After a quick snack, we packed up and pointed the car north, which in the Keys means driving the legendary Overseas Highway: the 113-mile stretch of U.S. 1 that hops from island to island across 42 bridges, with turquoise water on both sides the entire way.

Bahia Honda State Park: The Beach the Keys Forgot to Not Have

Our first stop of the drive: Bahia Honda State Park, and wow. This park has pristine, postcard-perfect beaches, which is more remarkable than it sounds, because here’s a fun secret: the Florida Keys barely have any natural beaches. The offshore coral reef (the only living coral barrier reef in the continental U.S.) blocks the big waves that normally grind up sand and push it ashore. So most of the Keys’ coastline is mangrove and rock, and Bahia Honda is one of the rare glorious exceptions, consistently ranked among the best beaches in America.

The park is also home to the hauntingly beautiful old Bahia Honda Rail Bridge, a surviving chunk of Flagler’s railroad that now stands rusting dramatically over the channel like a movie set. You can see exactly where the highway used to run on top of it.

We spent a couple of blissful hours here building sand castles and relaxing in water so clear it looked Photoshopped, until our stomachs announced it was time to move on.

The Great Poke Betrayal

A few minutes further up the road, we made a stop at another recommended key lime pie spot, because our scientific pie survey of the Keys demanded one final data point. The pie: good. Solid entry. Respectable.

But then, hubris. We also ordered the poke.

After reading the menu and its ambitious list of approximately forty-seven sauces and toppings, we politely asked the waiter to leave some of the sauces off. He seemed personally insulted and firmly informed us that the dish had to be eaten the way it was designed. The chef’s vision. The integrity of the plate.

Now look, if a chef at a Michelin-starred restaurant tells me the dish must be experienced as designed, I bow my head and trust the process. Our mistake was extending that same faith to a middle-of-the-road Florida roadside restaurant. Reader, the vision was nasty. The design was flawed. We should have staged a sauce intervention when we had the chance. Let this be a lesson: trust the chef, but verify the chef.

The same way we praise good places, we shame the bad ones: This one was named S.S. Wreck & Galley Grill.

The Three-Hour Check-In

We finally arrived at our next hotel, ready to collapse. Except check-in was at 3:00 PM and our room wasn’t ready until 6:00 PM. Three hours. Not even a courtesy “I’m sorry” from the front desk. Just vibes and a vague gesture toward the lobby.

To be fair, the hotel grounds were lovely, so we made the best of it and wandered them while our luggage and our patience waited. But hospitality tip, free of charge: when you’re three hours late, the word “sorry” costs nothing.

Sunset, Friends, and a Very Florida Finale

When the room was finally ready, we did the fastest costume change in family history, because we had a dinner reservation with our friends.

The restaurant had a wonderful vibe, and we watched a gorgeous sunset melt into the ocean while swapping stories from the trip so far.

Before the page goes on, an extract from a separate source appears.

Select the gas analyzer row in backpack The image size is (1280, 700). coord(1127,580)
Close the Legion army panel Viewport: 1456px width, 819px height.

And then, because Florida is contractually obligated to do this, a massive thunderstorm rolled in. Florida’s summer storms are legendary. The state sees more thunderstorms than almost anywhere in the country, and they arrive with theatrical timing. But we were veterans by now: we’d spotted the clouds building and preemptively moved to a table under the roof before the sky opened. While others scattered, we sipped our drinks in smug, dry comfort. Adaptation is the soul of travel.

Dinner ended, goodbyes were said, and we headed back to the hotel for our final night in the Keys, a little sunburned, a little poke-traumatized, and completely exhausted by these islands.